Please repeat nothing except the lines from the one containing "Task: Open Использовать цвет dropdown" through the end of the records, exactly and without pictures.
━━ SOURCE DATA ━━
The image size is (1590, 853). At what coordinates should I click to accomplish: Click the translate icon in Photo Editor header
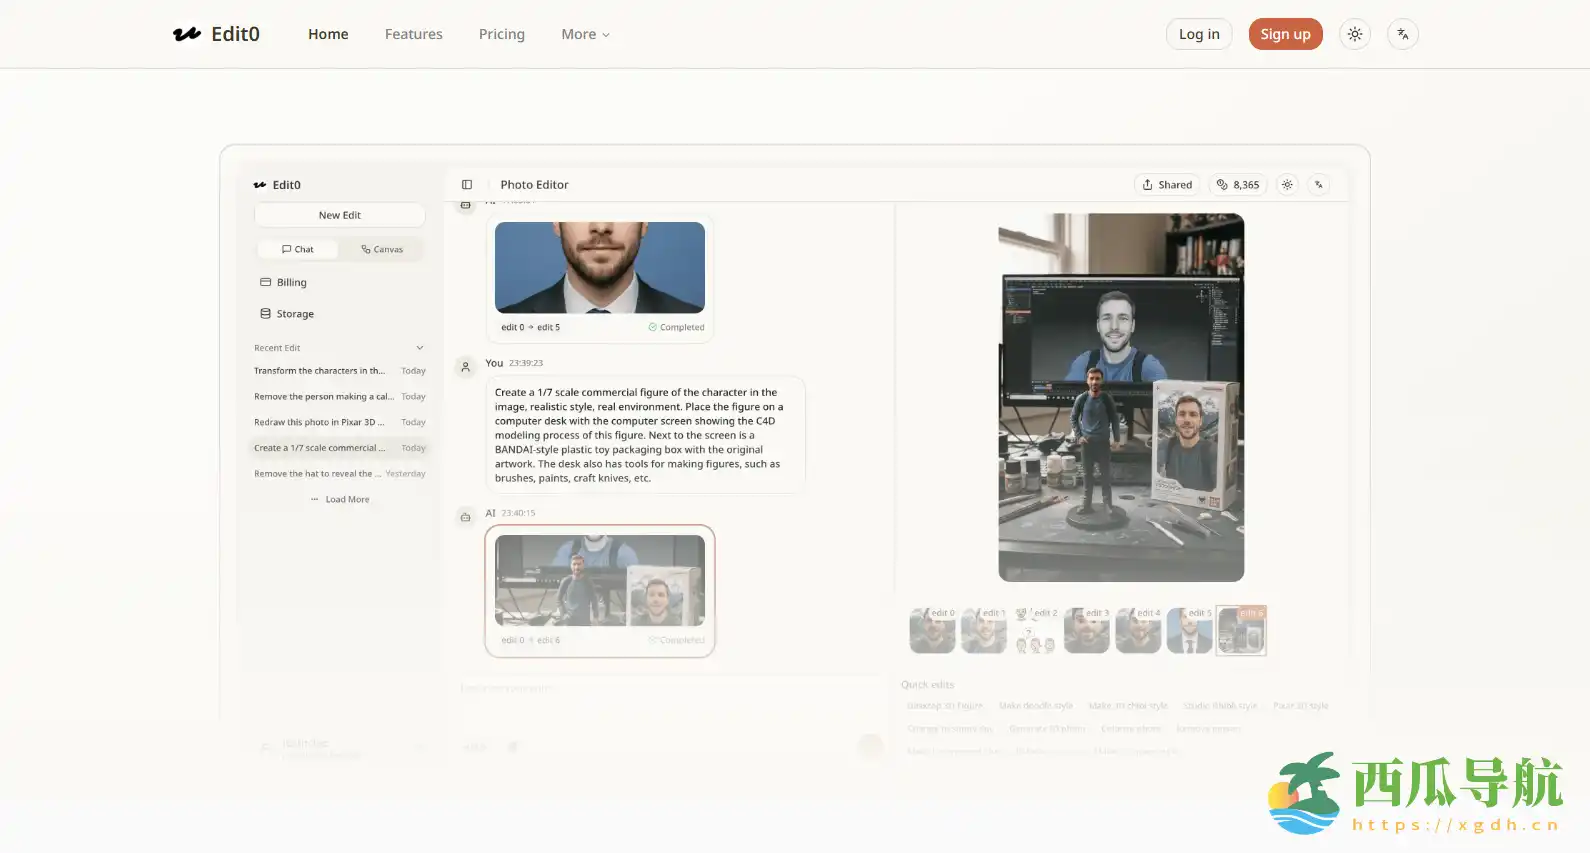1319,185
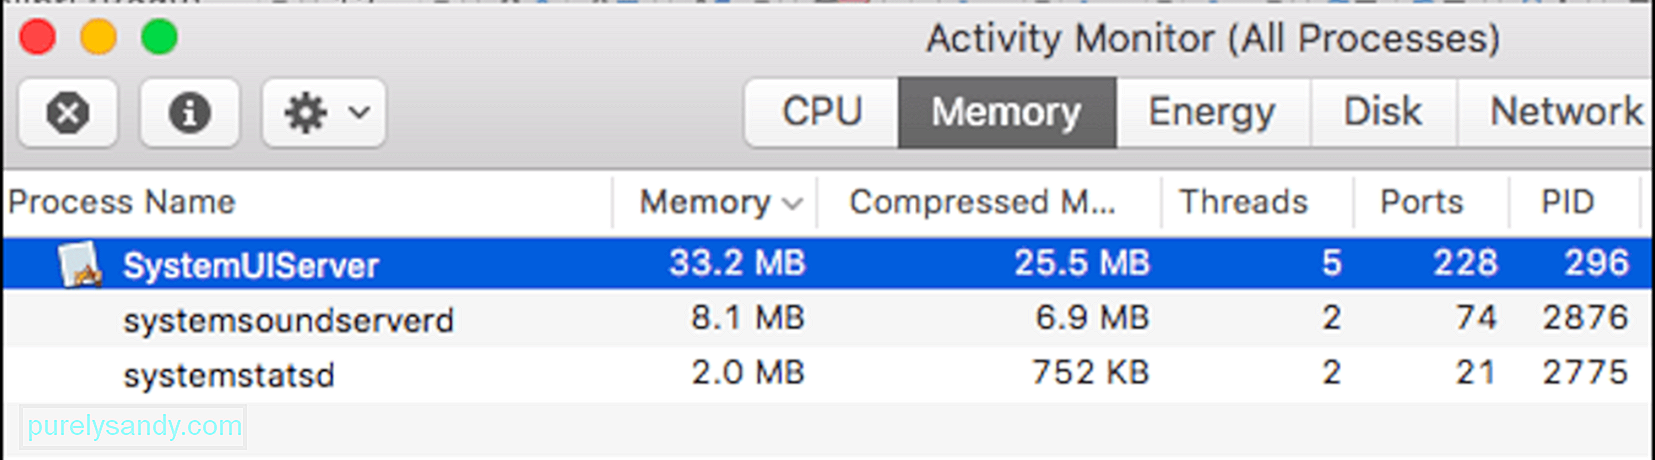Switch to the CPU tab

(x=822, y=112)
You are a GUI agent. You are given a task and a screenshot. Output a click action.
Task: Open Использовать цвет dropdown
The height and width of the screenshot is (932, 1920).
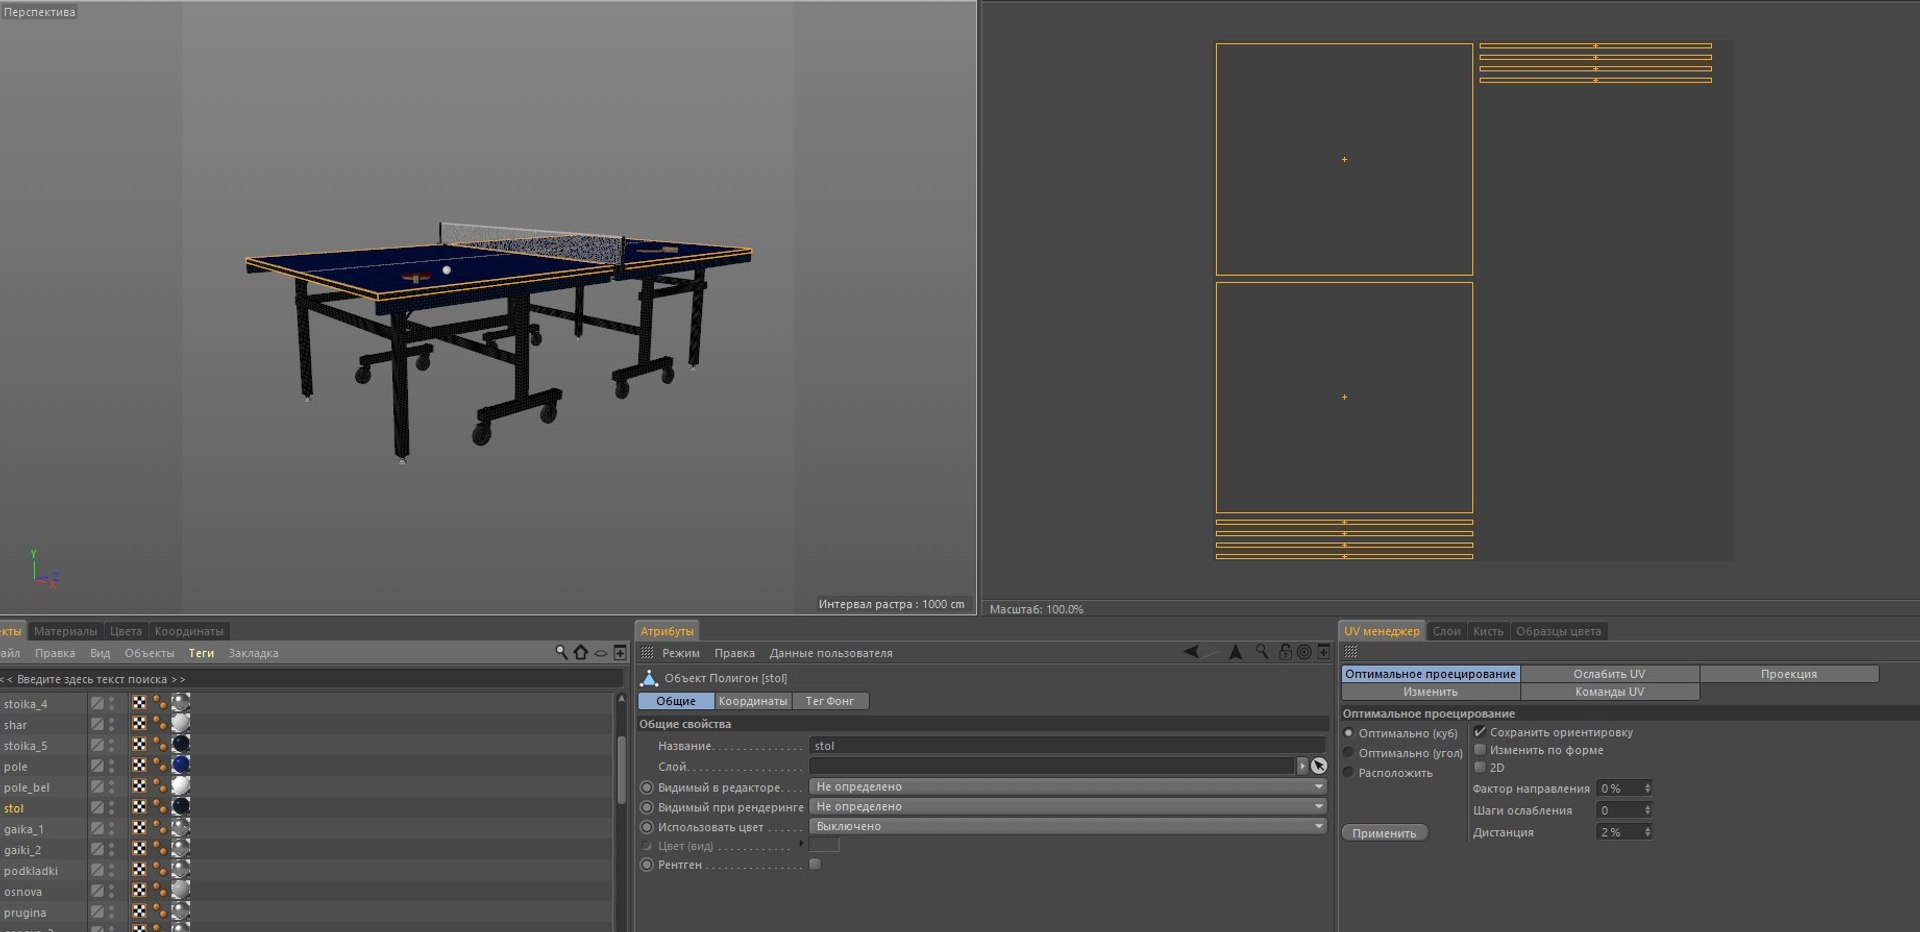pyautogui.click(x=1068, y=826)
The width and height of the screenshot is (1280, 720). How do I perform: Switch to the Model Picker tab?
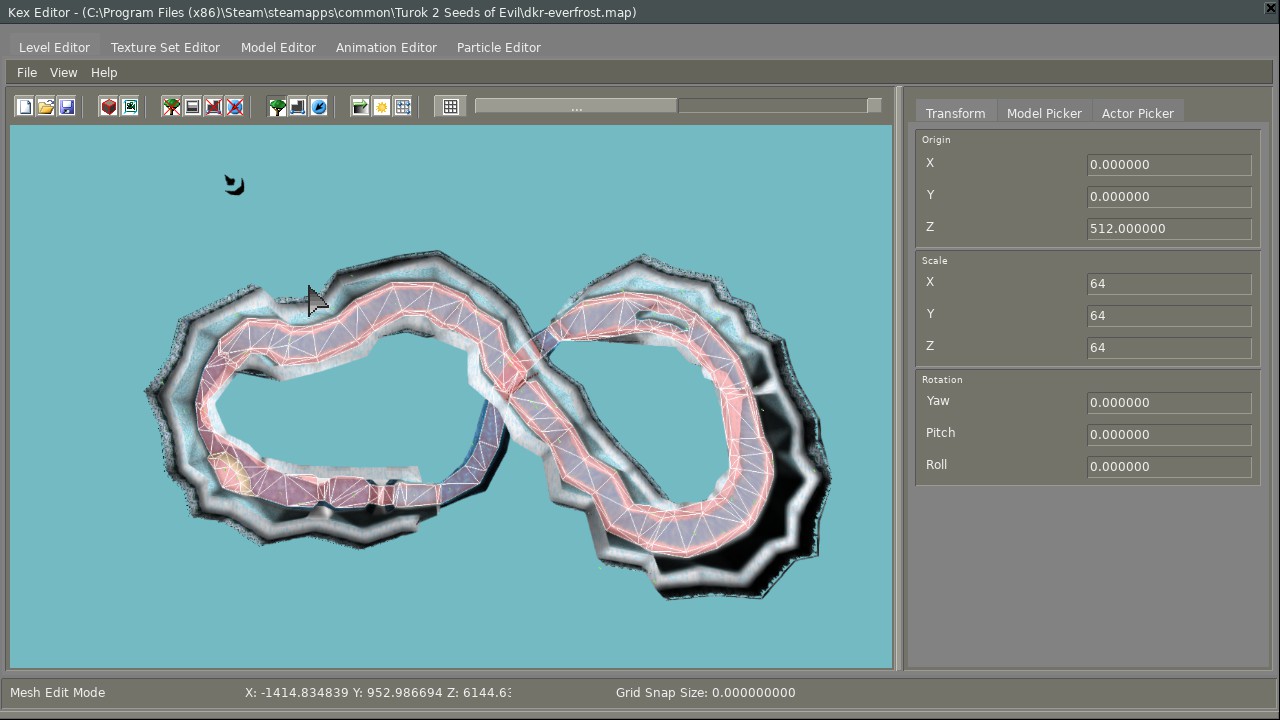pos(1044,113)
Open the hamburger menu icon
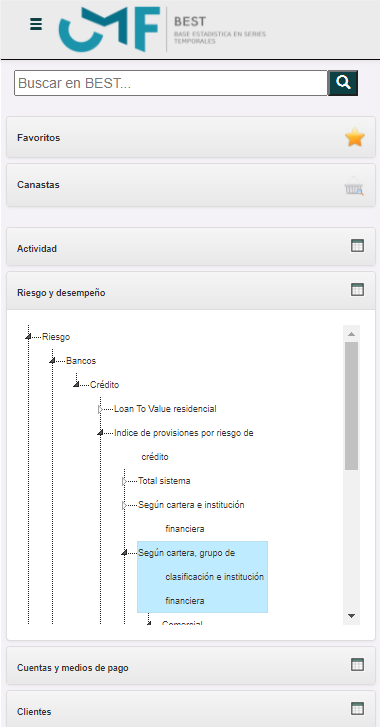 pyautogui.click(x=36, y=24)
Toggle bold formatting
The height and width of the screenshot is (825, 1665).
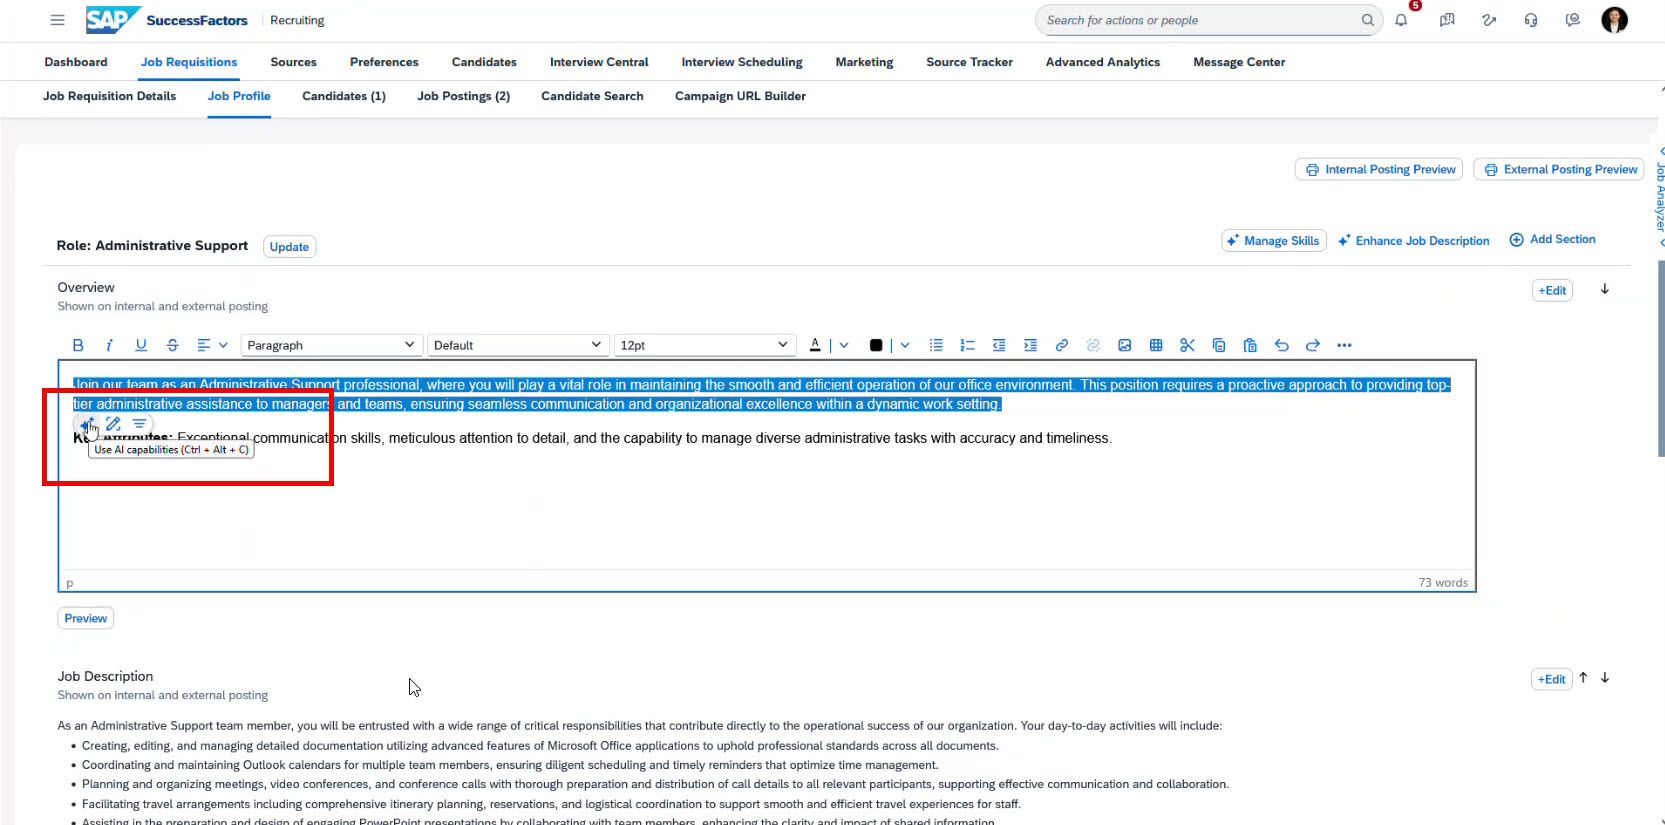[x=78, y=345]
━━━
OUTPUT BELOW:
Task: Open Использовать цвет dropdown
The height and width of the screenshot is (932, 1920).
pyautogui.click(x=1068, y=826)
The width and height of the screenshot is (1280, 720). How do I perform: Switch to the Model Picker tab?
pos(1044,113)
Open the hamburger menu icon
 pyautogui.click(x=36, y=24)
Toggle bold formatting
The height and width of the screenshot is (825, 1665).
[x=78, y=345]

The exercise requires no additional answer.